Divide using synthetic division $$ ( 9x^{3}+90x^{2}-2 ) \div ( x+10 ) $$
Answer
The synthetic division table is:
$$ \begin{array}{c|rrrr}-10&9&90&0&-2\\& & -90& 0& \color{black}{0} \\ \hline &\color{blue}{9}&\color{blue}{0}&\color{blue}{0}&\color{orangered}{-2} \end{array} $$The solution is:
$$ \frac{ 9x^{3}+90x^{2}-2 }{ x+10 } = \color{blue}{9x^{2}} \color{red}{~-~} \frac{ \color{red}{ 2 } }{ x+10 } $$Explanation
Step 1 : Write down the coefficients of the dividend into division table. Put the zero from $ x + 10 = 0 $ ( $ x = \color{blue}{ -10 } $ ) at the left.
$$ \begin{array}{c|rrrr}\color{blue}{-10}&9&90&0&-2\\& & & & \\ \hline &&&& \end{array} $$Step 1 : Bring down the leading coefficient to the bottom row.
$$ \begin{array}{c|rrrr}-10&\color{orangered}{ 9 }&90&0&-2\\& & & & \\ \hline &\color{orangered}{9}&&& \end{array} $$Step 2 : Multiply by the number on the left, and carry the result into the next column: $ \color{blue}{ -10 } \cdot \color{blue}{ 9 } = \color{blue}{ -90 } $.

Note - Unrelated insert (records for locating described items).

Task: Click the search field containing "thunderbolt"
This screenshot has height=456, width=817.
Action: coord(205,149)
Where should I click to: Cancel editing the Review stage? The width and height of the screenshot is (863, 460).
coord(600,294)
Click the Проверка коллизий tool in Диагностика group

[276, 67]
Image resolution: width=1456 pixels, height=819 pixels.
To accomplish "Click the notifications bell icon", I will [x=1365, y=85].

$$ \begin{array}{c|rrrr}\color{blue}{-10}&9&90&0&-2\\& & \color{blue}{-90} & & \\ \hline &\color{blue}{9}&&& \end{array} $$Step 3 : Add down last column: $ \color{orangered}{ 90 } + \color{orangered}{ \left( -90 \right) } = \color{orangered}{ 0 } $
$$ \begin{array}{c|rrrr}-10&9&\color{orangered}{ 90 }&0&-2\\& & \color{orangered}{-90} & & \\ \hline &9&\color{orangered}{0}&& \end{array} $$Step 4 : Multiply by the number on the left, and carry the result into the next column: $ \color{blue}{ -10 } \cdot \color{blue}{ 0 } = \color{blue}{ 0 } $.

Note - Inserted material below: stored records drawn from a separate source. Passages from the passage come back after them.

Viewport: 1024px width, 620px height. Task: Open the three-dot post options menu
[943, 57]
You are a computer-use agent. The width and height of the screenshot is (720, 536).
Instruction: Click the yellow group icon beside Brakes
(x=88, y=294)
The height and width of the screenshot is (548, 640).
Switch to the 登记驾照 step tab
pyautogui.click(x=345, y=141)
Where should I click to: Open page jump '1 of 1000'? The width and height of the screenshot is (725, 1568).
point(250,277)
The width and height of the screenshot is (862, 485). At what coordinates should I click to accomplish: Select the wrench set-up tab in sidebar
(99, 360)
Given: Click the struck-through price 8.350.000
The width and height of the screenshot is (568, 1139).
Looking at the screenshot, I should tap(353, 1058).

$$ \begin{array}{c|rrrr}\color{blue}{-10}&9&90&0&-2\\& & -90& \color{blue}{0} & \\ \hline &9&\color{blue}{0}&& \end{array} $$Step 5 : Add down last column: $ \color{orangered}{ 0 } + \color{orangered}{ 0 } = \color{orangered}{ 0 } $
$$ \begin{array}{c|rrrr}-10&9&90&\color{orangered}{ 0 }&-2\\& & -90& \color{orangered}{0} & \\ \hline &9&0&\color{orangered}{0}& \end{array} $$Step 6 : Multiply by the number on the left, and carry the result into the next column: $ \color{blue}{ -10 } \cdot \color{blue}{ 0 } = \color{blue}{ 0 } $.

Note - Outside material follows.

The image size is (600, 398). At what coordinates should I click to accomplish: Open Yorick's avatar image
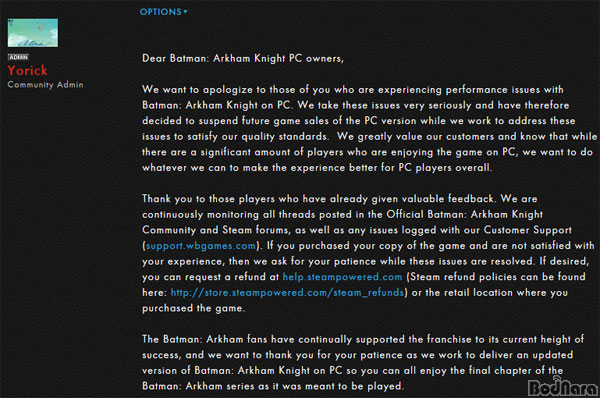[33, 33]
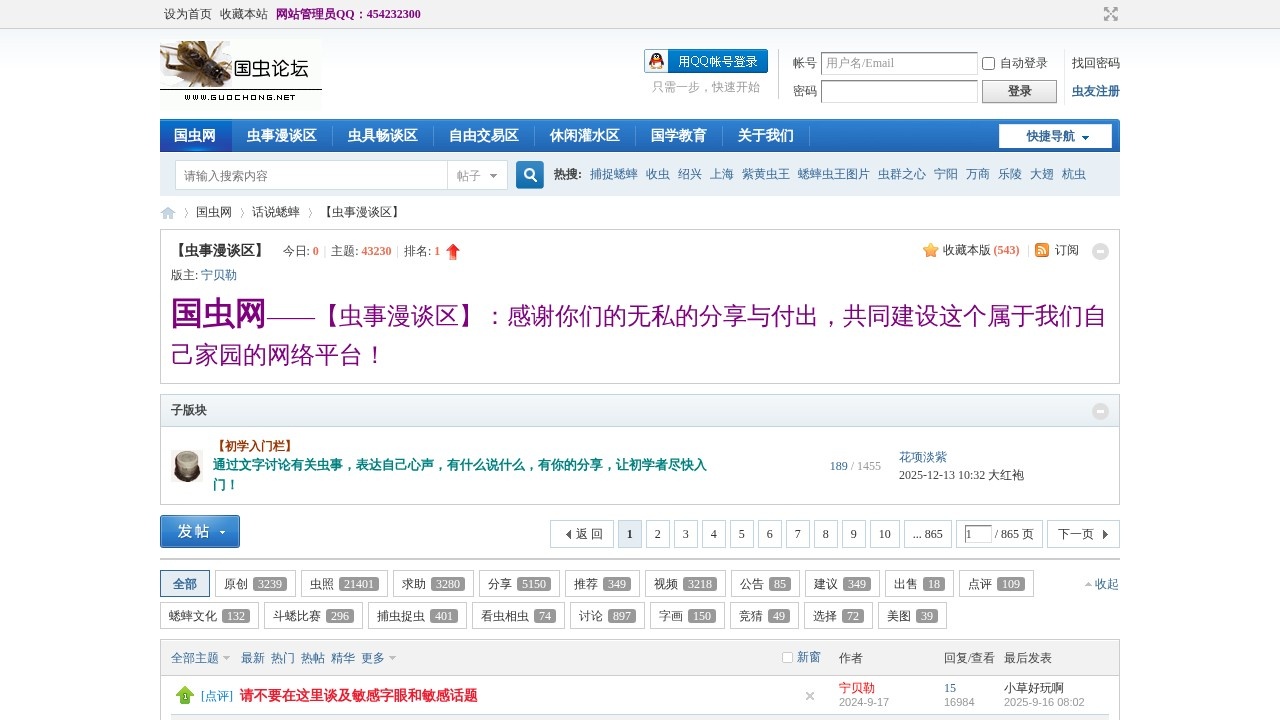
Task: Click the star icon next to 收藏本版
Action: [x=930, y=251]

$$ \begin{array}{c|rrrr}\color{blue}{-10}&9&90&0&-2\\& & -90& 0& \color{blue}{0} \\ \hline &9&0&\color{blue}{0}& \end{array} $$Step 7 : Add down last column: $ \color{orangered}{ -2 } + \color{orangered}{ 0 } = \color{orangered}{ -2 } $
$$ \begin{array}{c|rrrr}-10&9&90&0&\color{orangered}{ -2 }\\& & -90& 0& \color{orangered}{0} \\ \hline &\color{blue}{9}&\color{blue}{0}&\color{blue}{0}&\color{orangered}{-2} \end{array} $$Bottom line represents the quotient $ \color{blue}{ 9x^{2} } $ with a remainder of $ \color{red}{ -2 } $.